We commonly need to convert from one bioinformatics format to another.  In this case, hifiasm produces GFA files, which are useful but isn't a format that most downstream tools use, which is a simpler format called FASTA.  Here, we do a simple conversion of the primary contig files from GFA to FASTA using a tool called `gfatools` (appropriately enought). Some of these tools are multiuse and have subcommands; in this case the subcommand to convert from GFA to FASTA is `gfa3fa`.

In [None]:
gfatools gfa2fa dataset1/full.asm.bp.p_ctg.gfa > dataset1/full.asm.bp.p_ctg.fasta 2> /dev/null
gfatools gfa2fa dataset2/half.asm.bp.p_ctg.gfa > dataset2/half.asm.bp.p_ctg.fasta 2> /dev/null
gfatools gfa2fa dataset3/quarter.asm.bp.p_ctg.gfa > dataset3/quarter.asm.bp.p_ctg.fasta 2> /dev/null
gfatools gfa2fa dataset4/sparse.asm.bp.p_ctg.gfa > dataset3/sparse.asm.bp.p_ctg.fasta 2> /dev/null

In [None]:
ls -l dataset*/*.fasta

## Generate assembly stats

Now we want to see some stats for the sequences.  Here we can use `seqkit` again, but we also want the N50 value.  We can get this using `seqkit stats` by requesting full stats.  Let's first save it to a file (the extended stats make the raw output hard to read).

In [None]:
seqkit stats -T --quiet -a dataset*/*.fasta > seqkit-assembly.stats.tsv

Now we can open this file separately.  In the file browser, double-click to open the file.

## Visualize data using Bandage

We can visualize the assemblies using the tool Bandage.  We have an optional section in the lab for using Bandage using the GUI, but you can also use Bandage for generating simple graphs of the assemblies.  Let's look at the first one (dataset1).  

The following command will generate a PNG file

In [None]:
Bandage image dataset1/full.asm.bp.p_ctg.noseq.gfa dataset1/full.png

This command can then have the image (PNG or JPEG) displayed in the notebook:

In [None]:
cat dataset1/full.png | display

This should be a closed circular genome (hopefully this is what you get.

We can now look at the other assemblies.  For dataset2 ('half'):

In [None]:
Bandage image dataset2/half.asm.bp.p_ctg.noseq.gfa dataset2/half.png
cat dataset2/half.png | display

Not quite closed, but one contig. Not too bad!

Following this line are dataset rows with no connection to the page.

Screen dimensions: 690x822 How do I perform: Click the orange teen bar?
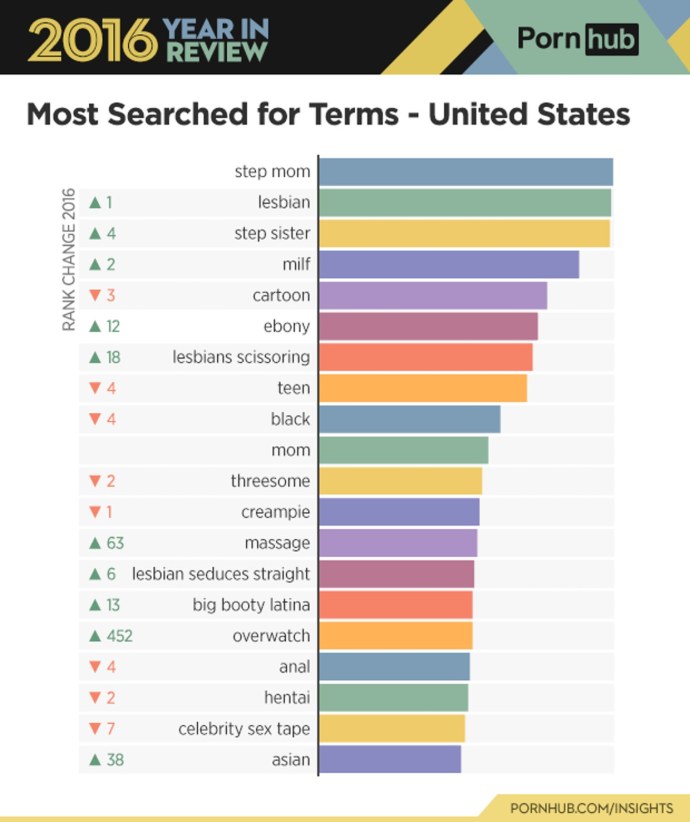click(423, 388)
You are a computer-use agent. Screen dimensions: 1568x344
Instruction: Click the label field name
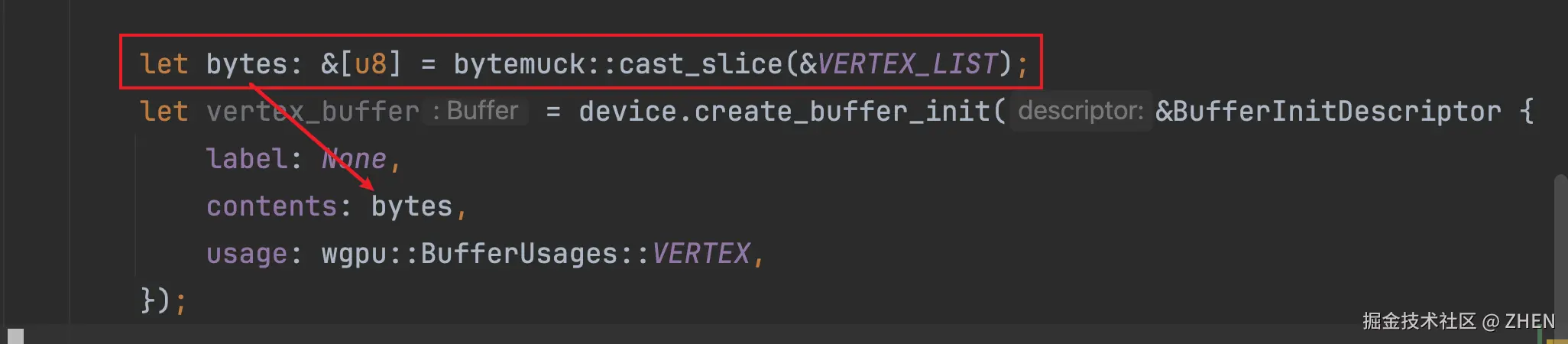click(246, 159)
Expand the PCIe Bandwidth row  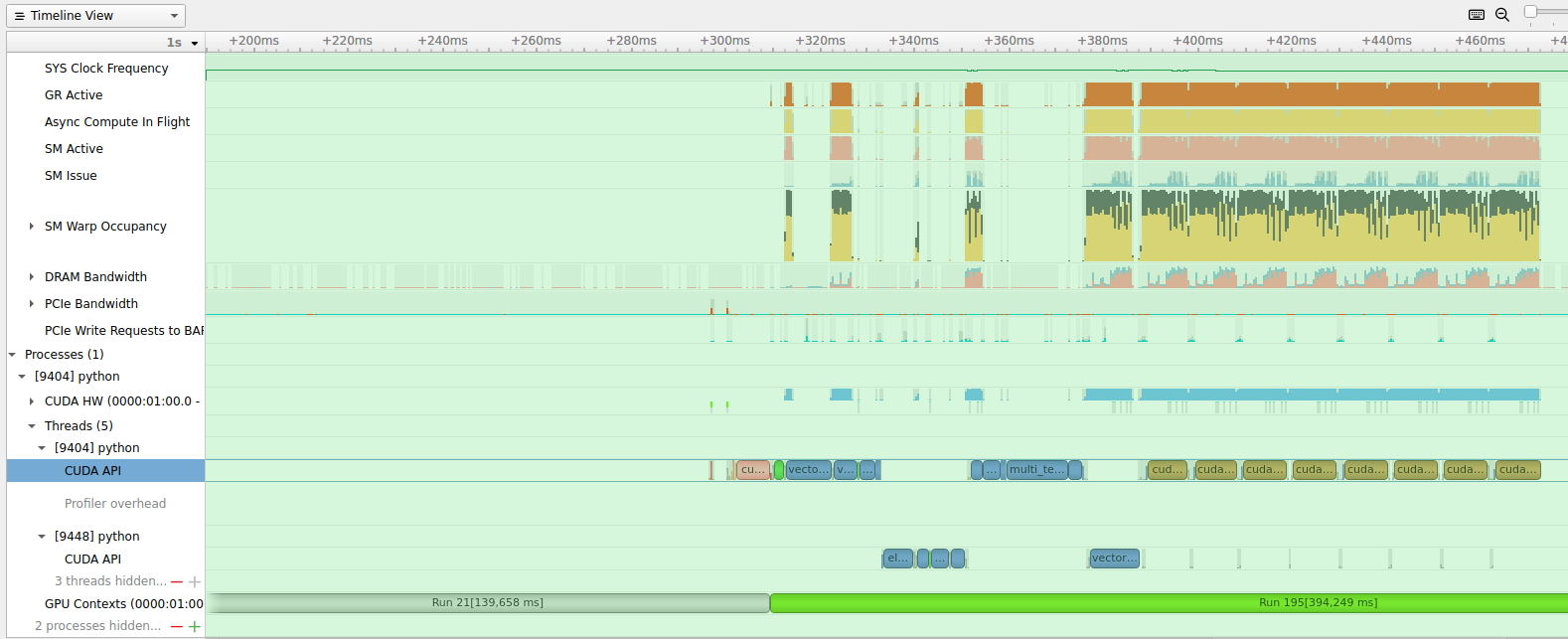pos(32,304)
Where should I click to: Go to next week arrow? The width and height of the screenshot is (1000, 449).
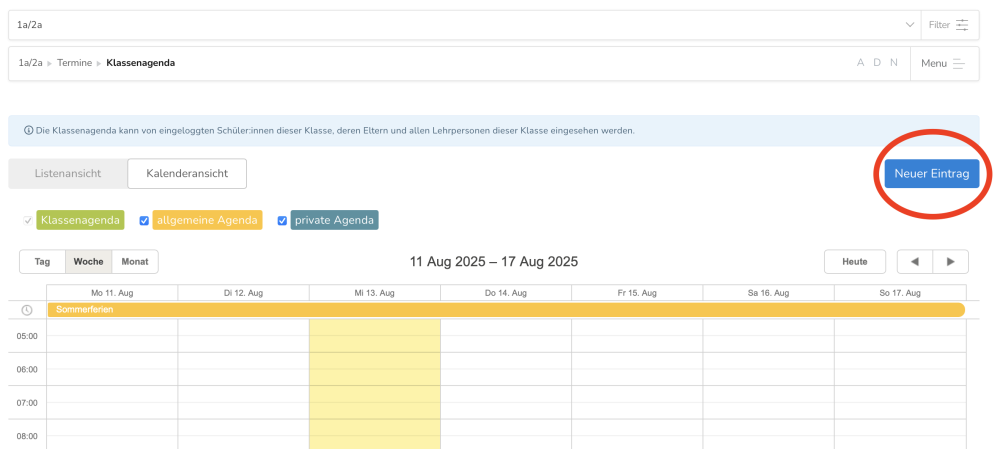(950, 262)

And now for dataset3 ('sparse').  

In [None]:
Bandage image dataset3/quarter.asm.bp.p_ctg.noseq.gfa dataset3/quarter.png
cat dataset3/quarter.png | display

A bit more fragmented; we're starting to see effects of lower genome coverage.  And now for the worst one, assembly 4:

In [None]:
Bandage image dataset4/sparse.asm.bp.p_ctg.noseq.gfa dataset4/sparse.png
cat dataset4/sparse.png | display

Significantly more fragmented!

We can also look at the other GFA files.  We have been looking at primary _contig_ graphs.  A _unitig_ graph includes all connections in the assembly within reason (e.g., a certain level of read coverage and base quality of he reads). In other words these can include regions that show some degree of variation, though it may be low coverage and possibly erroneous.  These are generally cleaned up in the primary assembly if the number of haplotypes expected is less than 2 (like this case). 

In [None]:
Bandage image dataset1/full.asm.bp.p_utg.noseq.gfa dataset1/full.unitig.png
cat dataset1/full.unitig.png | display

Here we can see there are some more complex regions even for a bacterial assembly.  Since these are removed in the primary contig assembly, the other paths were likely pruned (removed) based on poor read evidence.